[Pixel coordinate grounding data]
════════════════
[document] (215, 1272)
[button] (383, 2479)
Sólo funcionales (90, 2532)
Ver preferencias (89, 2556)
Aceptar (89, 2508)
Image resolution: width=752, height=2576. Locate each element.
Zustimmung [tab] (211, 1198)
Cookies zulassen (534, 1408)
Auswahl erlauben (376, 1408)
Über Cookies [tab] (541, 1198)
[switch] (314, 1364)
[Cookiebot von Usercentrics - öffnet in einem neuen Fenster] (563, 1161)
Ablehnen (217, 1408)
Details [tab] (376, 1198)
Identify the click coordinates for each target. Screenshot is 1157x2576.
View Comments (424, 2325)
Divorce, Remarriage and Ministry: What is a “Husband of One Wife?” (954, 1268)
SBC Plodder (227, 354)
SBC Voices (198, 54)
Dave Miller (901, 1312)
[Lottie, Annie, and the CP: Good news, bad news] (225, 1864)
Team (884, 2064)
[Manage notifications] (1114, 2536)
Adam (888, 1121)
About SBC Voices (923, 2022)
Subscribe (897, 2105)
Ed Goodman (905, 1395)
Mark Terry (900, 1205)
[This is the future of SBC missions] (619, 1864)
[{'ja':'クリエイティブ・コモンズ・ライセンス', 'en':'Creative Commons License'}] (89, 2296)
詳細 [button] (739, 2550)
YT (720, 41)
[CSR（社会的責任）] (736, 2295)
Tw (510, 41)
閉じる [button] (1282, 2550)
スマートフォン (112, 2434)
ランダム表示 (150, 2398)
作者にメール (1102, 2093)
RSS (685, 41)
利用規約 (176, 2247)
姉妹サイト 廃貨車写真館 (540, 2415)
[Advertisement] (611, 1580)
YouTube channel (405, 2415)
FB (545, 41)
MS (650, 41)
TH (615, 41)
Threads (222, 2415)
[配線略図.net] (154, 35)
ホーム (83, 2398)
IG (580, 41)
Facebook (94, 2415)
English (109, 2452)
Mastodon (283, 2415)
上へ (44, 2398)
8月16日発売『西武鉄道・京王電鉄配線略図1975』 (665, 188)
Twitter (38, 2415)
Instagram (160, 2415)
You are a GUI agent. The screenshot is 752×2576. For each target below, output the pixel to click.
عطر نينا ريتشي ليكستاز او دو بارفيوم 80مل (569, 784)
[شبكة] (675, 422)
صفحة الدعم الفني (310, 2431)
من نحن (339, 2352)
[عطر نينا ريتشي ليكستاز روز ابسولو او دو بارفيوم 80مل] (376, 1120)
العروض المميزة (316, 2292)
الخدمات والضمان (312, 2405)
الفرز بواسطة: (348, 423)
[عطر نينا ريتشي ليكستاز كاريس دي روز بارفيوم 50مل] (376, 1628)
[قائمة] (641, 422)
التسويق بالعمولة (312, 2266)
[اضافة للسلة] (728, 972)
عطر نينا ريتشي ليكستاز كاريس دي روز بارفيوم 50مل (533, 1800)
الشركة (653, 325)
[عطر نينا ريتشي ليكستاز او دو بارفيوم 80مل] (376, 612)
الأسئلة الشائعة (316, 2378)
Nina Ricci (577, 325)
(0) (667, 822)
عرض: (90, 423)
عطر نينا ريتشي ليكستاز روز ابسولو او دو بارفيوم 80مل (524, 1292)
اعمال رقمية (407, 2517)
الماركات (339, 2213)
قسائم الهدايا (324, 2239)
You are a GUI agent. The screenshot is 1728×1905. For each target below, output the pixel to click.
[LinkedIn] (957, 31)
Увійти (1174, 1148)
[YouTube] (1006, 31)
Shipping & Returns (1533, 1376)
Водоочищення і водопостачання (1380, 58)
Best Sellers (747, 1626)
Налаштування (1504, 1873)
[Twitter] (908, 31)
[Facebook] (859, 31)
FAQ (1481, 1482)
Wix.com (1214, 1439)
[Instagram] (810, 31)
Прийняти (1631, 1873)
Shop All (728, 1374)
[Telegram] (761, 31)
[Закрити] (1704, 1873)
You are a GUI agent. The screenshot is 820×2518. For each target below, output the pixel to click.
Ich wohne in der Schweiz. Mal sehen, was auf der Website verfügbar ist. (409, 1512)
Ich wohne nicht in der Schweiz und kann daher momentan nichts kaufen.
════════════════
TASK BRIEF
The lines from the one containing "[YouTube] (1006, 31)" through the last line of the records are the answer; set them down exactly and add nothing.

PROBLEM SOLUTION
[YouTube] (1006, 31)
Shipping & Returns (1533, 1376)
Водоочищення і водопостачання (1380, 58)
Best Sellers (747, 1626)
Налаштування (1504, 1873)
[Twitter] (908, 31)
[Facebook] (859, 31)
FAQ (1481, 1482)
Wix.com (1214, 1439)
[Instagram] (810, 31)
Прийняти (1631, 1873)
Shop All (728, 1374)
[Telegram] (761, 31)
[Закрити] (1704, 1873)
You are a GUI agent. The screenshot is 820×2518. For each target below, output the pixel to click.
Ich wohne in der Schweiz. Mal sehen, was auf der Website verfügbar ist. (409, 1512)
Ich wohne nicht in der Schweiz und kann daher momentan nichts kaufen.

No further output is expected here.